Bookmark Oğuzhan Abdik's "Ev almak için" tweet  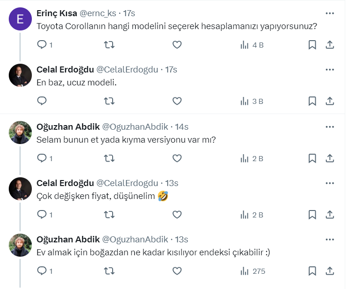[312, 271]
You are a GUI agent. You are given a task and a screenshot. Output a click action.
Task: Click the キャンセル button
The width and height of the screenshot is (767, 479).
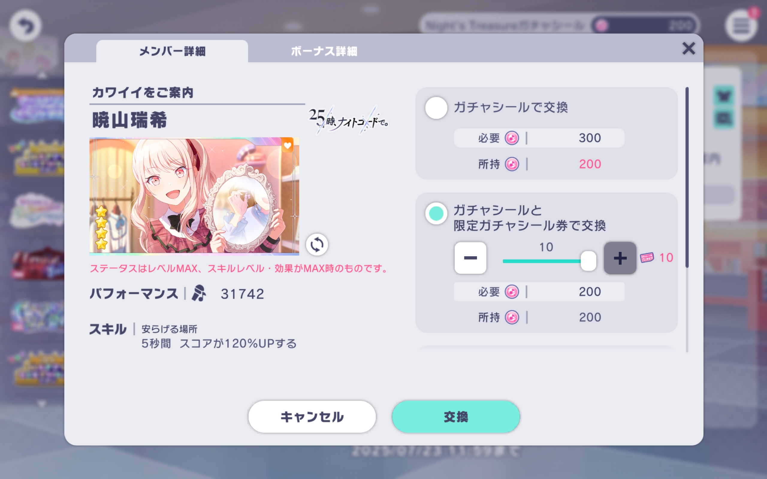pyautogui.click(x=312, y=417)
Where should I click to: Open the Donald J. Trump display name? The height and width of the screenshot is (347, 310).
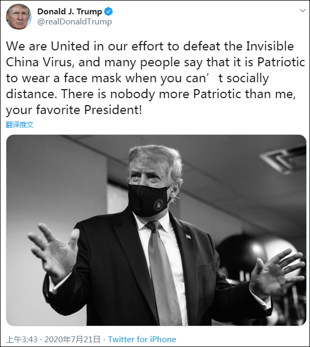click(69, 12)
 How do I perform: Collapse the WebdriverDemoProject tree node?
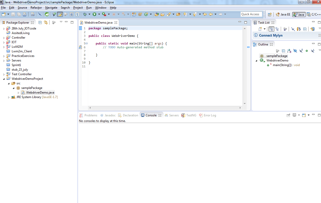pos(4,79)
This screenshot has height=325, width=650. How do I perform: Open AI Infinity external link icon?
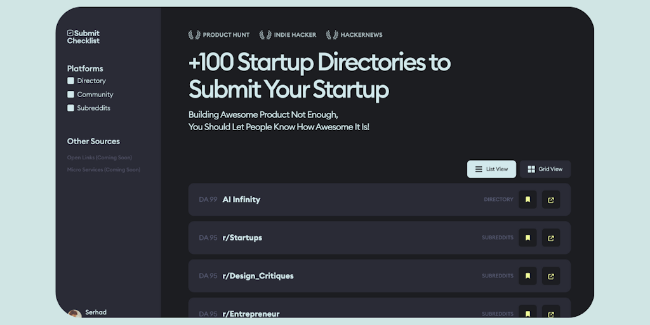(x=550, y=199)
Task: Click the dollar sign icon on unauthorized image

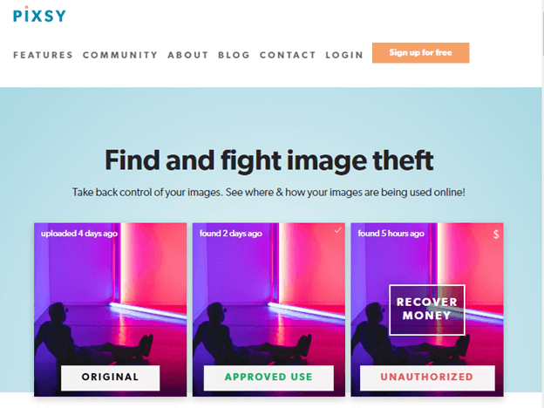Action: 496,235
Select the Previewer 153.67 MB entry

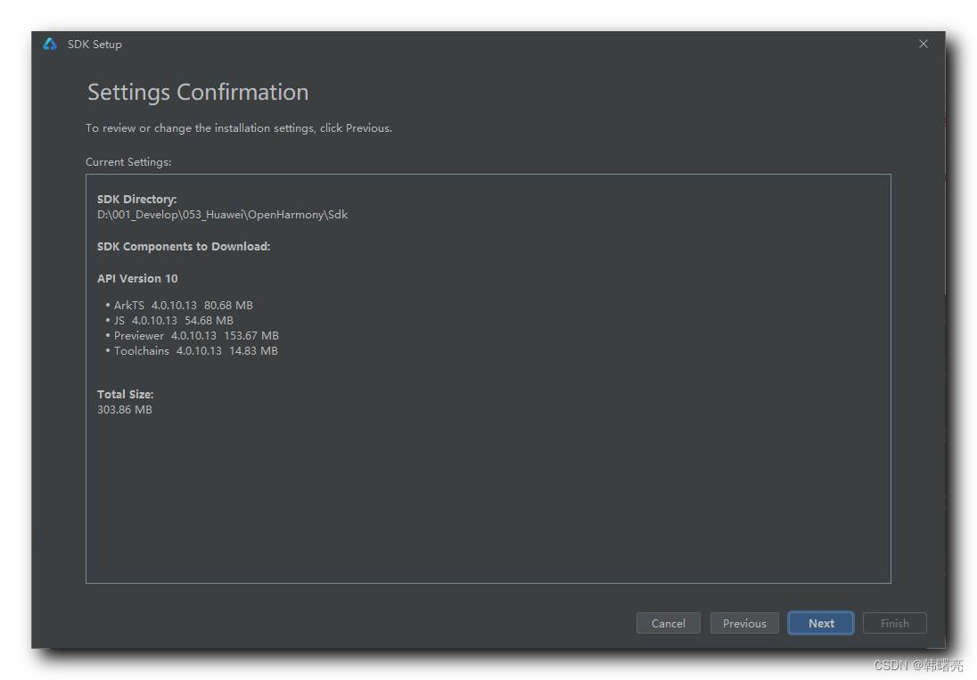(196, 336)
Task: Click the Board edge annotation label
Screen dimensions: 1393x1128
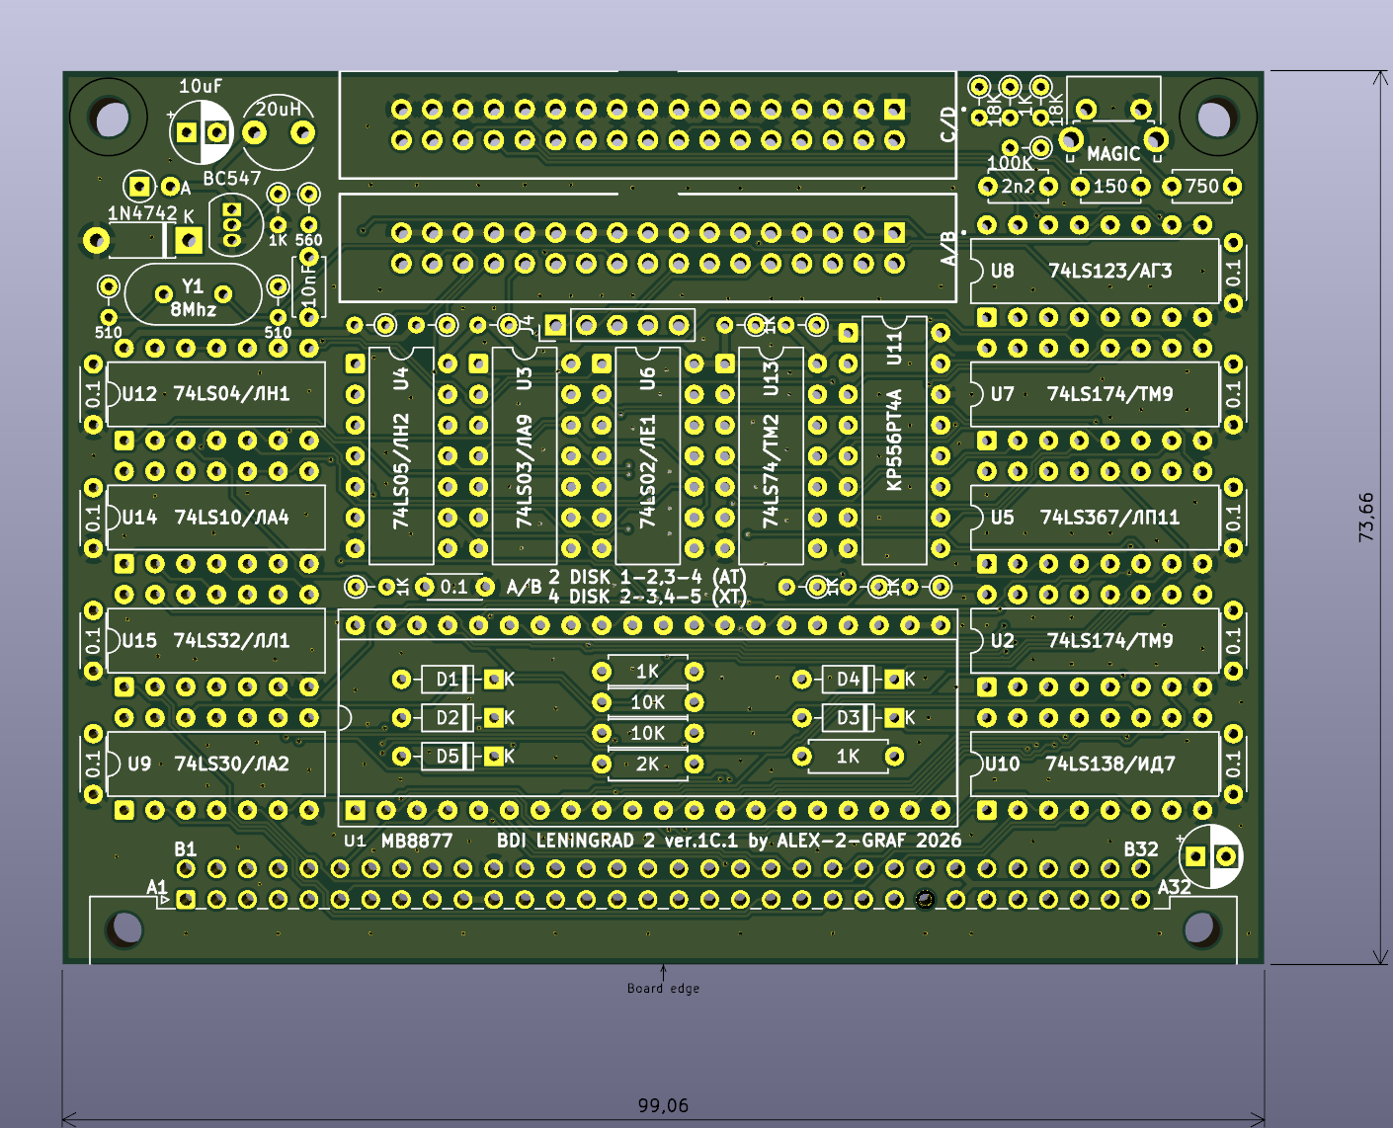Action: (x=663, y=988)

----

◆ TASK GOAL
Reproduce precisely the lines of the listing above, from the line containing "You are a GUI" to the last line, both ends included. Pictures are to be omitted.

◆ EXERCISE OUTPUT
You are a GUI agent. You are given a task and a screenshot. Output a click action.
Task: Click the キャンセル button
The width and height of the screenshot is (767, 479).
pyautogui.click(x=312, y=417)
Where should I click to: Open the Donald J. Trump display name? The height and width of the screenshot is (347, 310).
click(69, 12)
 How do I perform: Collapse the WebdriverDemoProject tree node?
pos(4,79)
This screenshot has height=325, width=650. How do I perform: Open AI Infinity external link icon?
(x=550, y=199)
Task: Click the dollar sign icon on unauthorized image

Action: 496,235
Select the Previewer 153.67 MB entry

(196, 336)
Task: Click the Board edge annotation label
Screen dimensions: 1393x1128
Action: (x=663, y=988)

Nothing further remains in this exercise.